Also the sum of the figures of the 4 boxes that form a cross (those that are in the middle between two adjacent corners), add up to Cm2. The particularity of n=even_odd produces two cases.


_C_
R_U
_Z_


__C1C2__
______
R1____U1
R2____U2
______
__Z1Z2__
  • For the case of n=impar: Cm2= C +R +U +Z (left drawing).
  • And for the case of n=par the two adjacent boxes that form the cross in the same conditions, only in this case being two groups of 4 boxes, is twice CM; =2 Cm2): Cm2=(C1 +C2 +R1 +R2 + U1 +U2 +Z1 +Z2)/2 (drawing from the right).

A square of n=3 is shown for an example of an odd case, and one of n=6 for an example of an even case. Observe that in the even case, the two central squares of CROSS are taken, which is why we must then divide by two.


  • The example shown above the magic square with the case of n= 7 has been framed in the table: when applying C=1225; Nb=25; Cm= 25×7=175; Cm2= 175- (25(7-4)=100
  • You can check Cm2=R+S+T+U, (the corners, in yellow 22 + 4 + 46 + 28) = 100
  • You can also check Cm2=C+R+U+Z,(the centers on the cross, in dark 41 + 13 + 9 + 37) = 100
I mean C+R+U+Z=R+S+T+U


side n of the squareCasillas ##Summary (n2+1)×(n2/2)Magical Figure C/nBase number Cm/nMagical Figure-2 Cm2= 4Cm / n
nn2CCmNbCm2
111114 No mag.
241052.510 No mag.
394515520
416136348.534
525325651352
63666611118.574
749122517525100
864208026032.5 130
981332136941164


2247 16 4110 354
5234817421129
3062449183612
1331 7 2543 1937
3814321264420
213983322745
4615 40 934 328

.

  • It can be understood that the square of 1, does not have 4 corners, and yet its magic figure-2, is 4, as it cannot add more than 1, it remains out of being an esoteric magical square.
  • The square of two, if it has 4 corners, but its magic figure-2 throws a result of 10, which is impossible. It is explained above in this article, why a magical square of n=2, is not (Cm does not work), and here also why it is not esoteric.

School properties

In an esoteric magic square the following condition is also met (in addition to everything previously explained):

♪ In odd cases: We get the Magic Figure-2 in the esoteric magic squares by multiplying the central value of the box by 4
♪ In the case of the pair squares: We obtain the Magic Figure-2 with the sum of its 4 central squares (as is the case with the cross centers explained above in which to be taken 2).
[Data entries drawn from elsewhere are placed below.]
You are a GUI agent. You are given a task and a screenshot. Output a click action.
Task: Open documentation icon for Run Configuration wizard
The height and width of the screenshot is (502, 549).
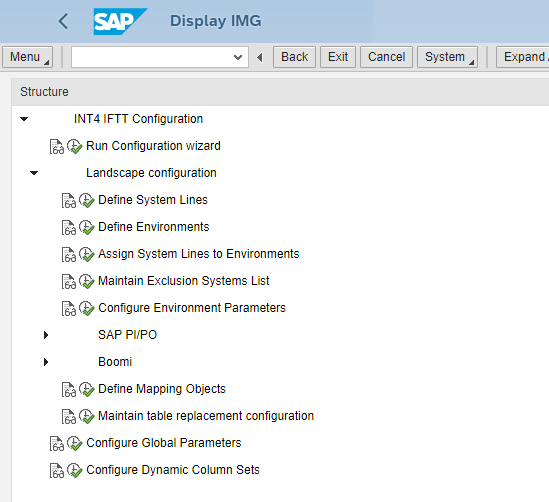[x=57, y=147]
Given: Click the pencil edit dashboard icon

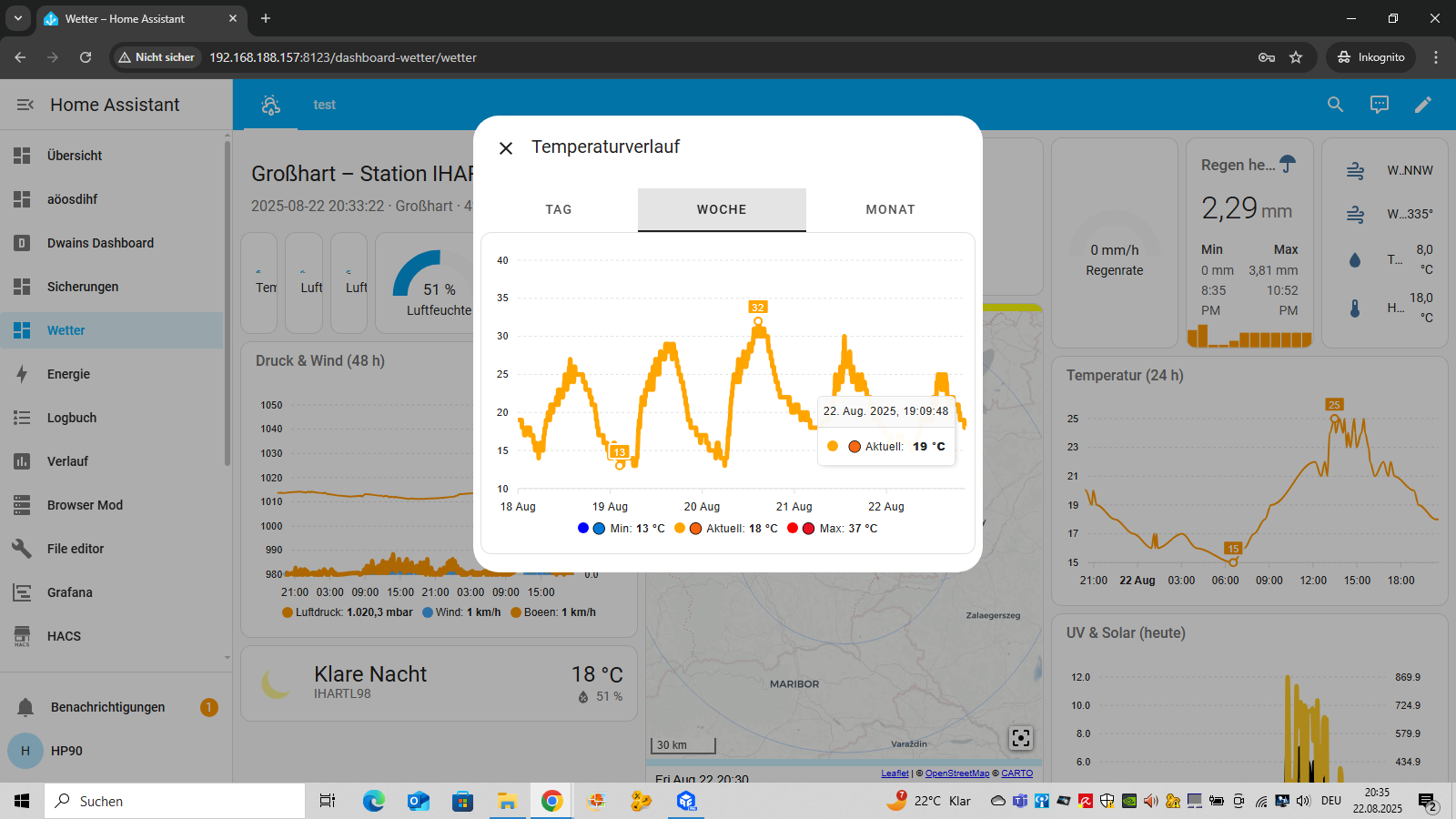Looking at the screenshot, I should [x=1423, y=105].
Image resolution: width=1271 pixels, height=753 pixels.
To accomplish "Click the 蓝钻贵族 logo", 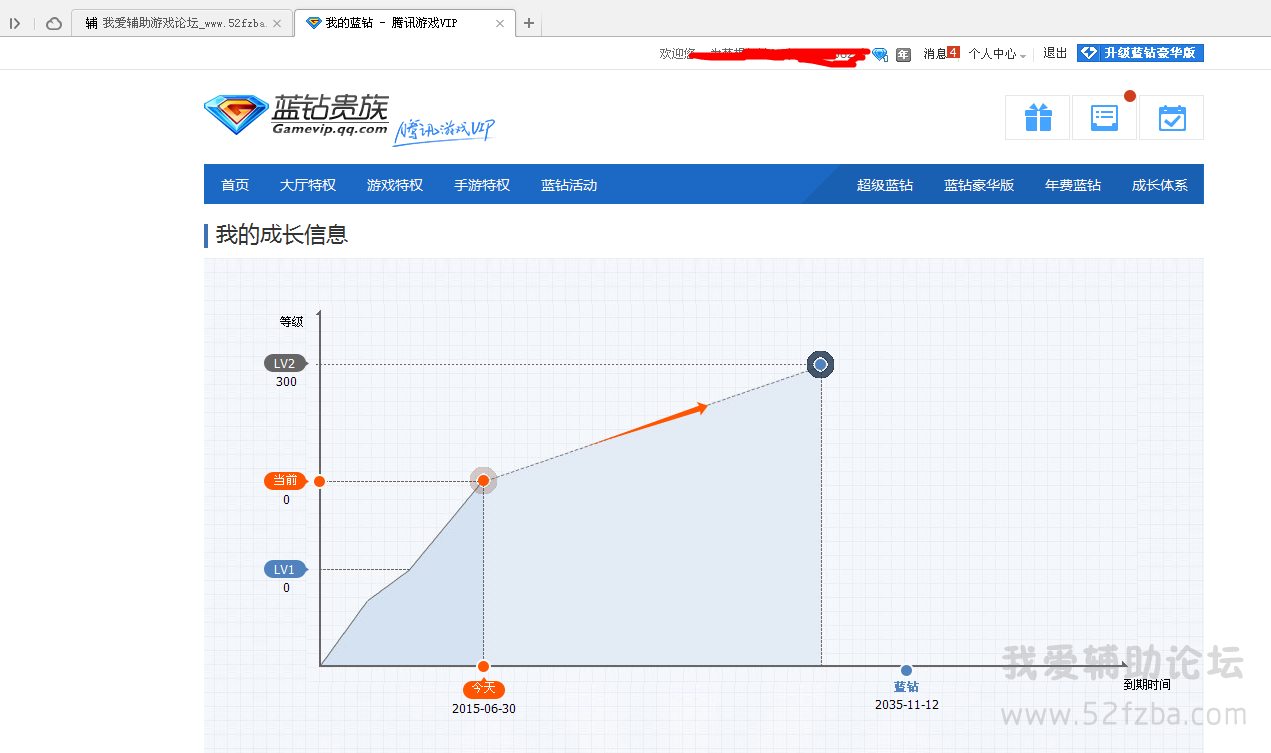I will coord(297,116).
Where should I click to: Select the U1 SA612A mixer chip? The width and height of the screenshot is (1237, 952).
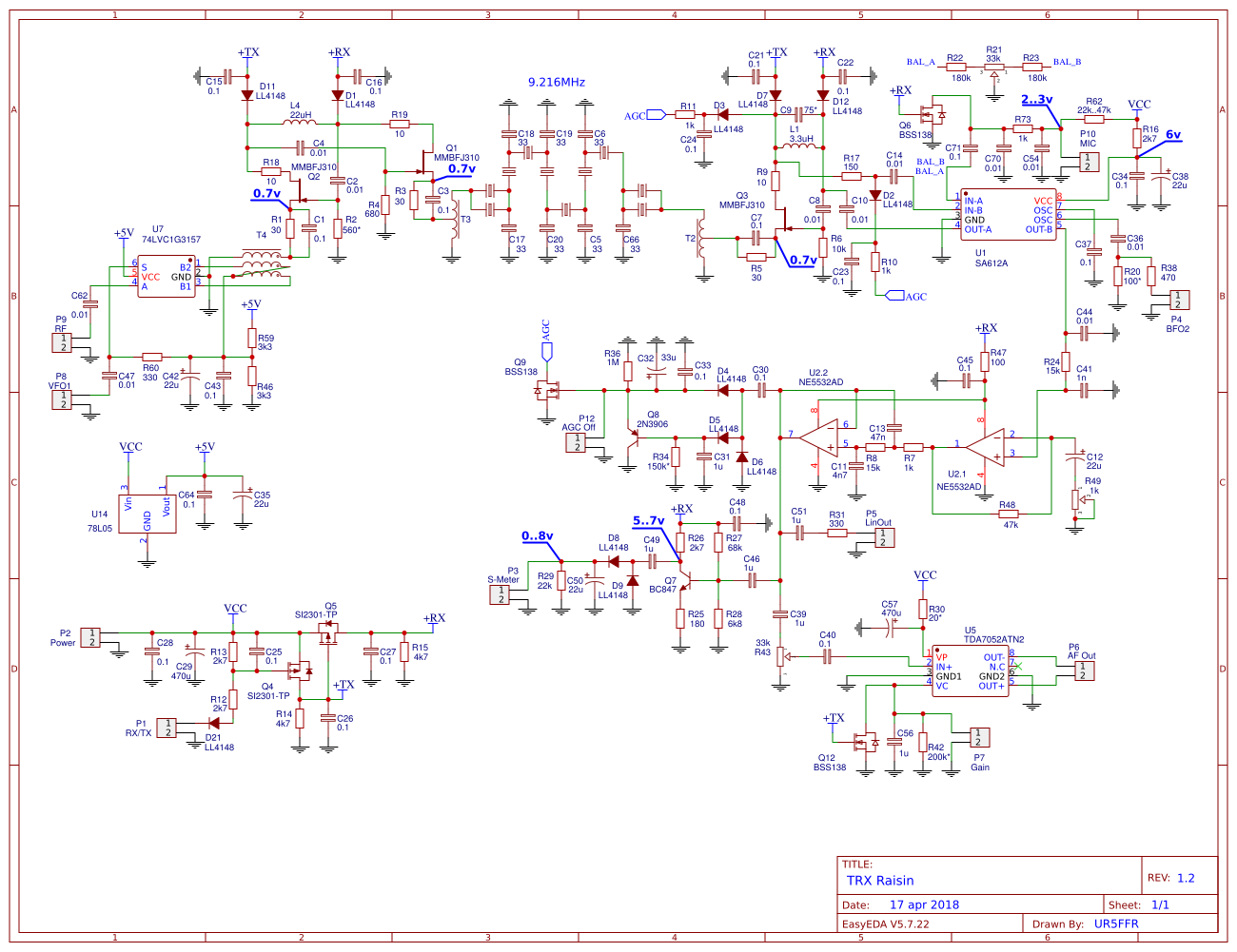1009,215
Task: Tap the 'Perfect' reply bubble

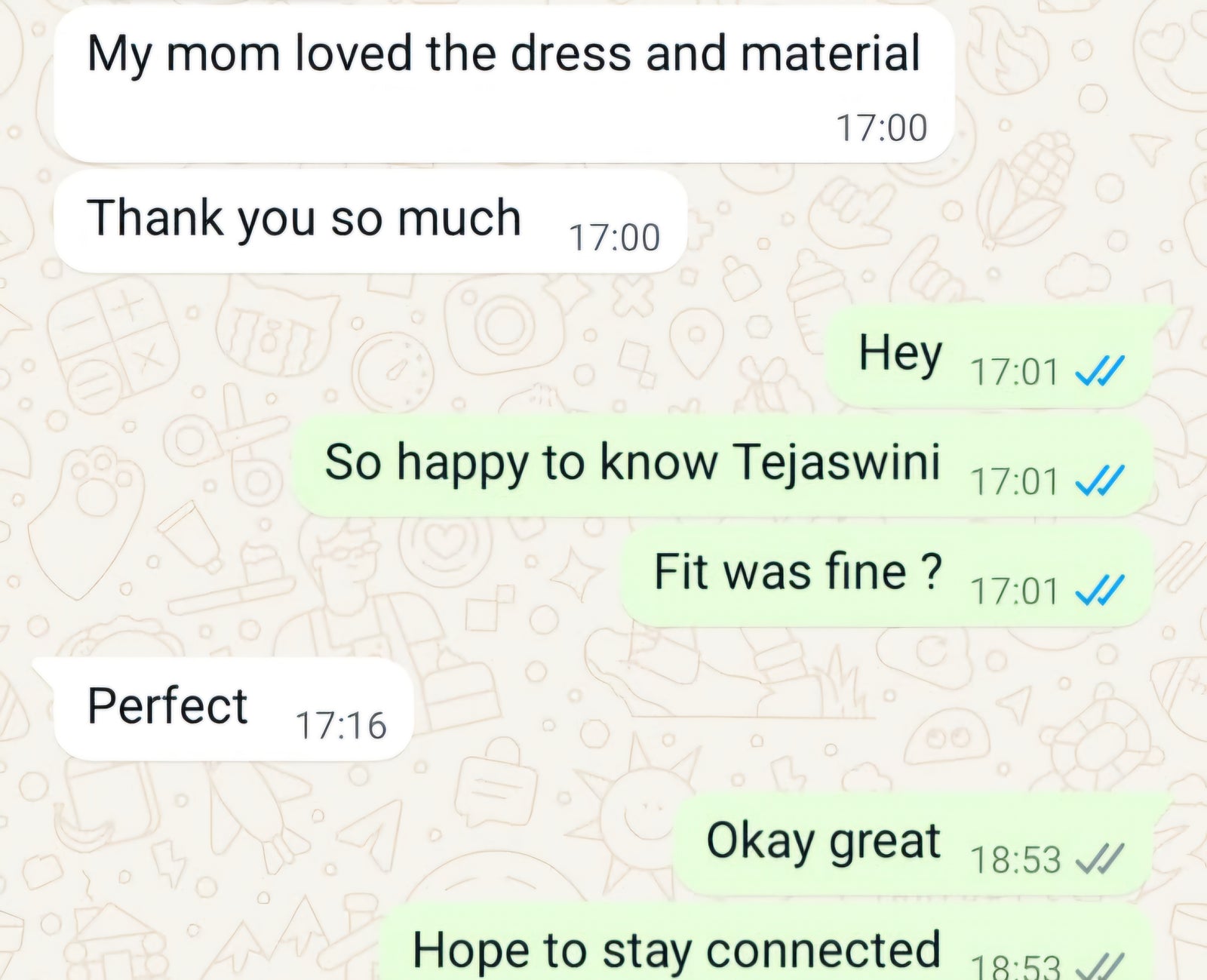Action: click(234, 709)
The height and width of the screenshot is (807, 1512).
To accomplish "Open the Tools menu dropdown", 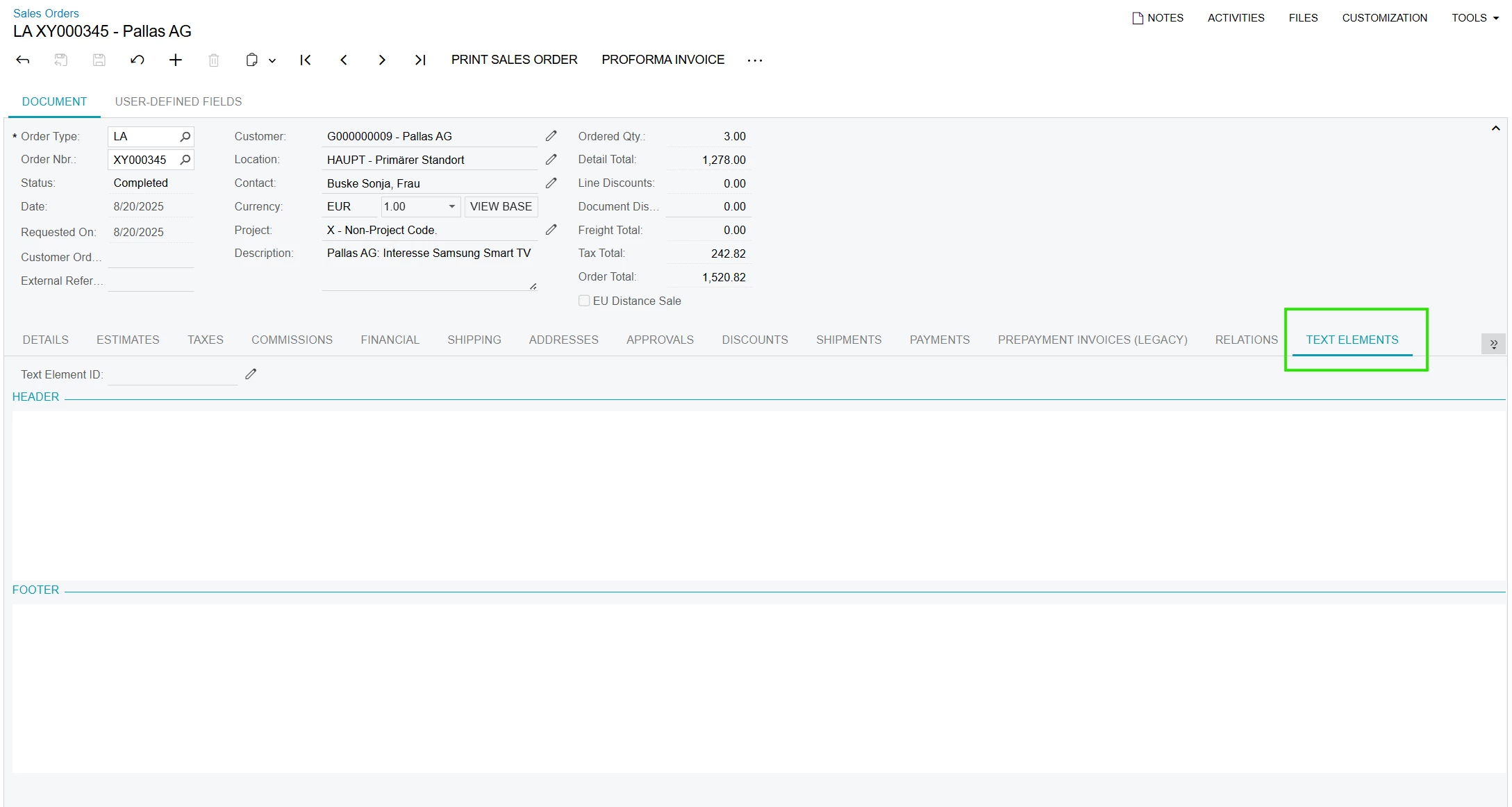I will click(x=1475, y=18).
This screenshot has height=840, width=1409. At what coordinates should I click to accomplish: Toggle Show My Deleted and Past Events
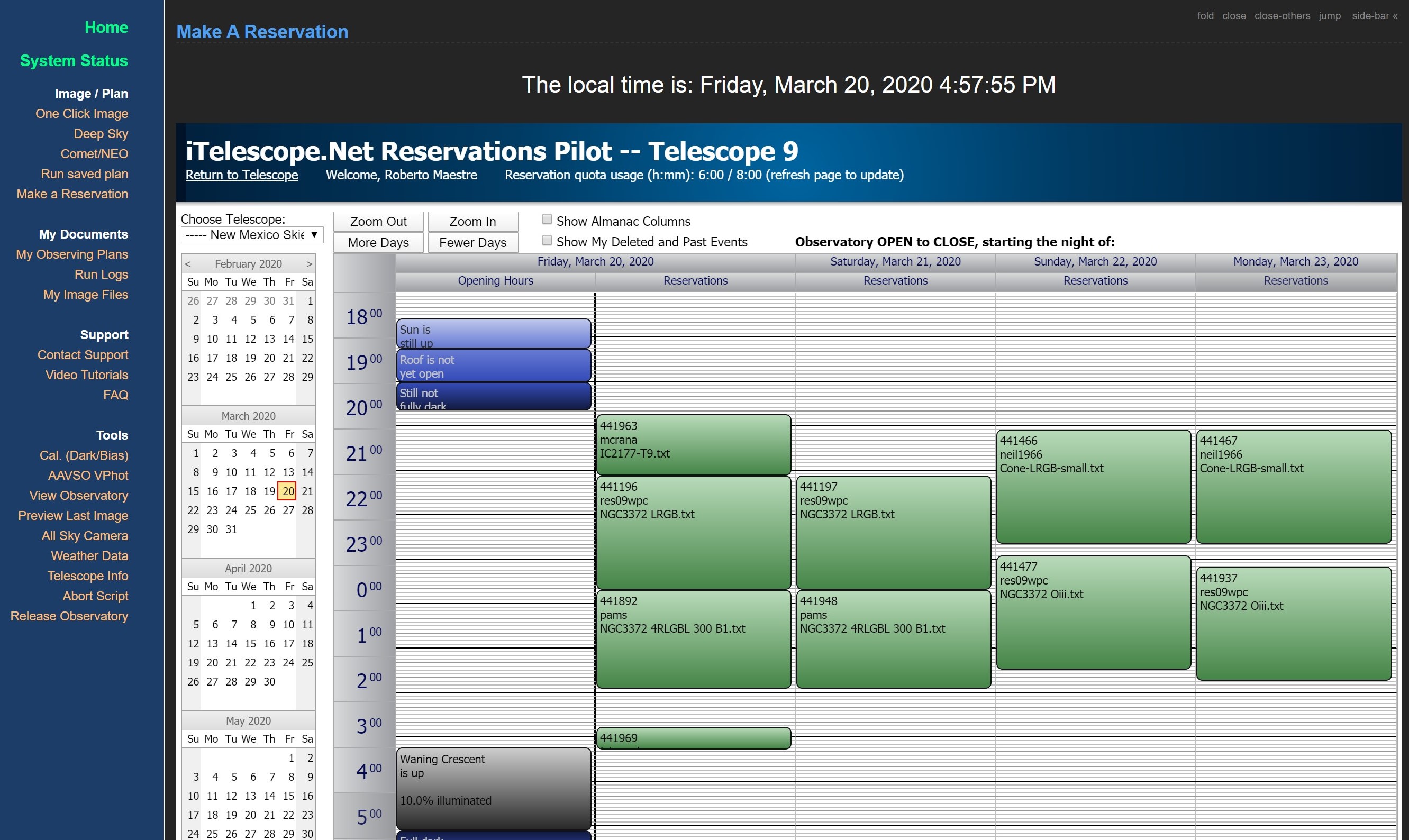point(547,240)
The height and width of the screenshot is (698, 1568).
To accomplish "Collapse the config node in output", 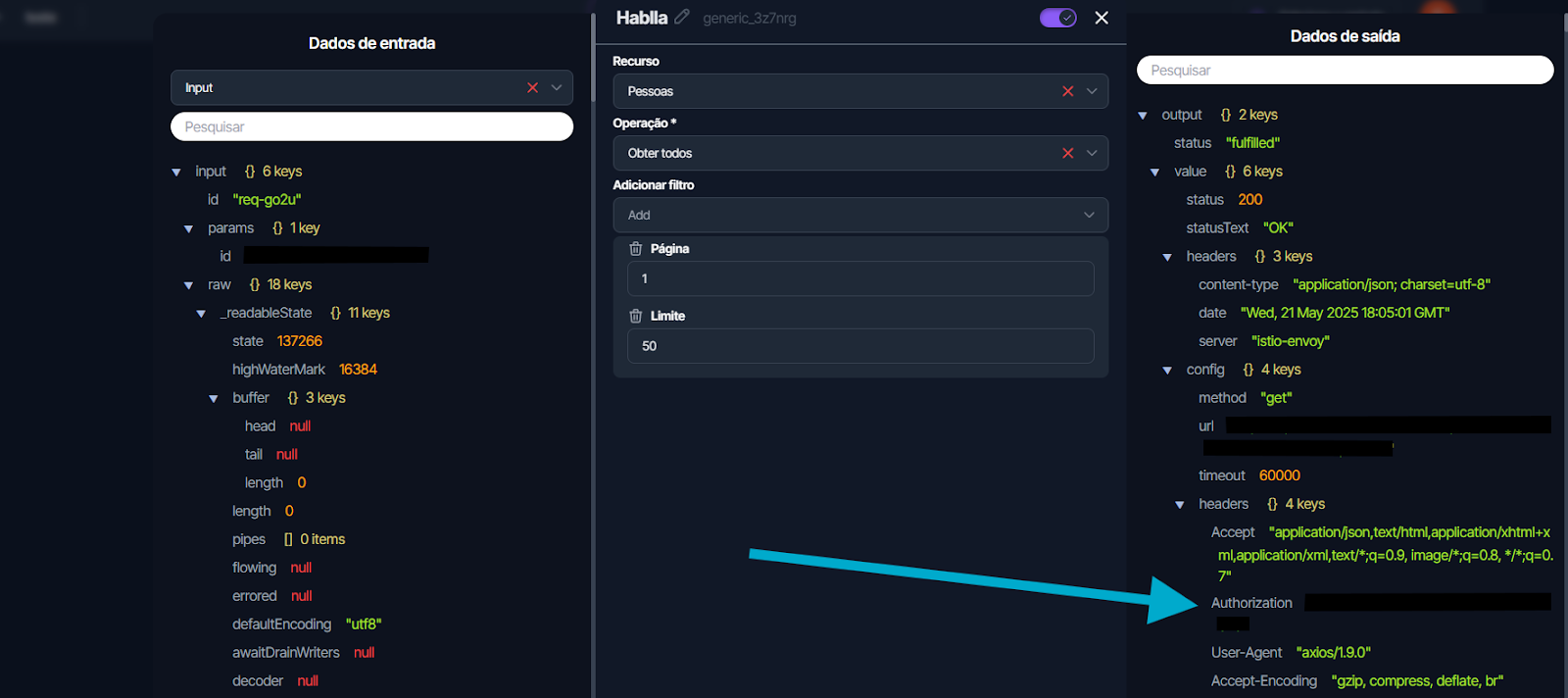I will (x=1167, y=371).
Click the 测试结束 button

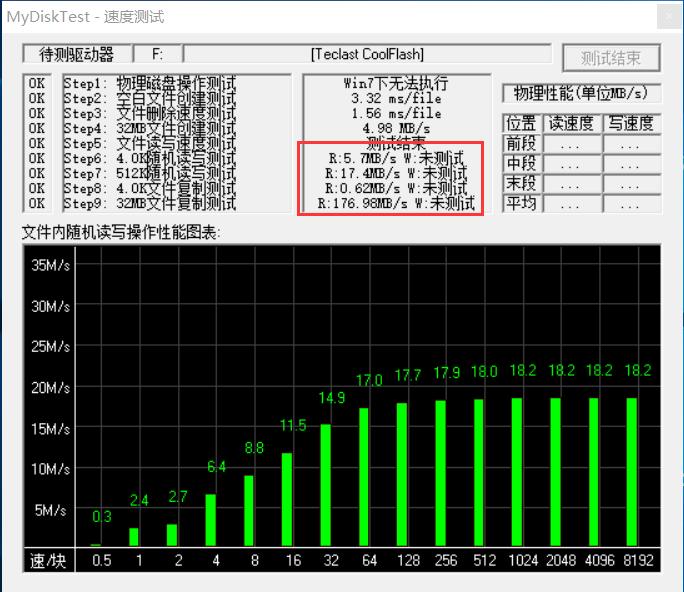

That is, the 'specific weight' from the center remains in equilibrium. If we wanted to use a general formula, it would be this: the mean of the central cells * 4. Since the odd cases do not have a central cell as the only one, the smallest case that meets this condition should be considered, always being 4 cells.

It can be checked with the example of 7 cells above, or with the one of 3, etc.


Positional properties

By which an esoteric magic square is considered to be ordered when other conditions are also met that are slightly different in the squares of n-even than those of n-odd. (The same square, rotated or reflected, ceases to be ordered, although it does not cease to be esoteric.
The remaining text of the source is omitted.